From Publishers Weekly

Starred Review. Novelist Elsa Morante and the city she symbolized come alive in this warm, sprightly literary biography. Novelist Tuck (The News from Paraguay) surveys Morante's life: her troubled relationship with an unstable mother; her salad days writing magazine pieces along with having to occasionally resort to prostitution to make a living; World War II, when she and husband, Alberto Moravia, both half-Jewish, hid out from Fascist persecution in a mountain village; her postwar dolce vita immersed in friendships, affairs and dinner-table debates with Rome's glitterati. Morante emerges as a complex, vibrant character—difficult, mercurial and fiercely (often rudely) devoted to truth-telling, but also kindhearted and charismatic.

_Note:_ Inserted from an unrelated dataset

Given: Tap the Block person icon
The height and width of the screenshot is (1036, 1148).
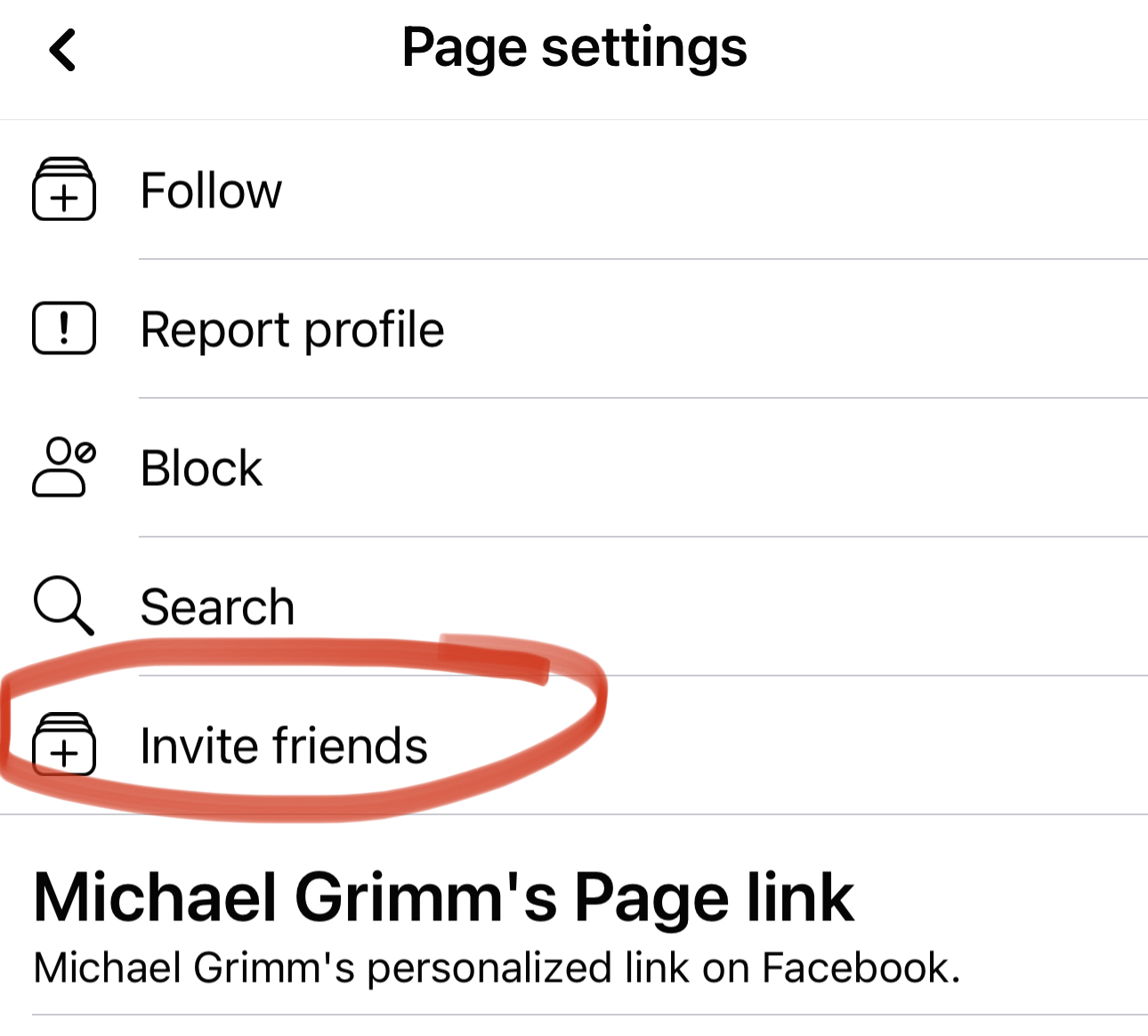Looking at the screenshot, I should 64,467.
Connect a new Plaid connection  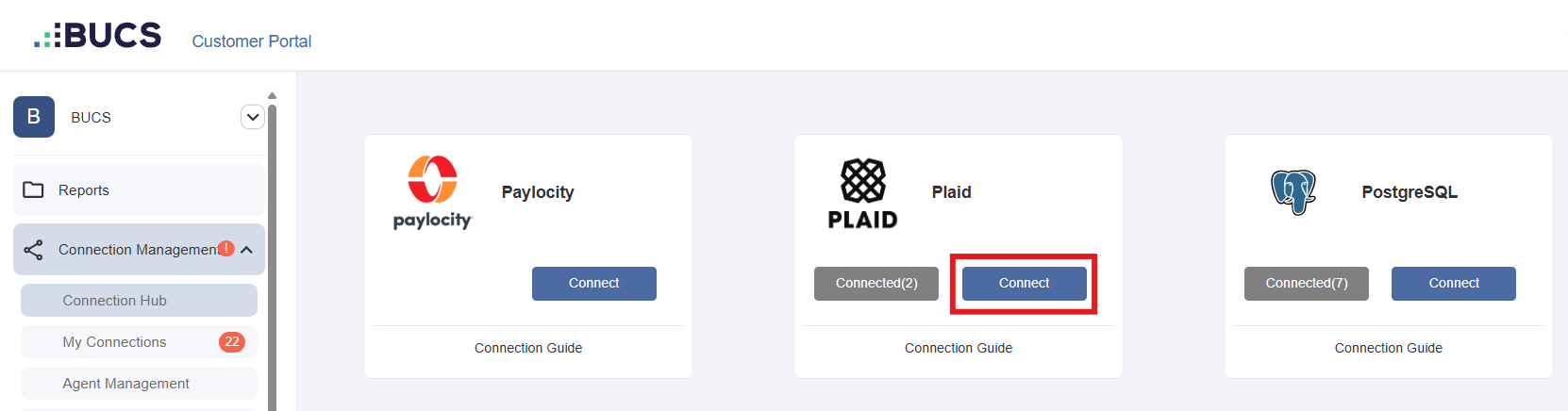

Tuck ties the biographical details—and analyses of her subject's dreams and handwriting—to sympathetic but critical analyses of Morante's protean works, which include the hothouse melodrama of House of Liars, the darkly beguiling Huckleberry Finn fable of Arturo's Island and the pitiless meditation on force and corruption of her bestselling History. Tuck sets the life in a colorful evocation of Morante's milieu, enlivened by her own youthful reminiscences of Italy's postwar film scene, that makes the book a love letter to Rome as well as to her subject. Photos. (July 29)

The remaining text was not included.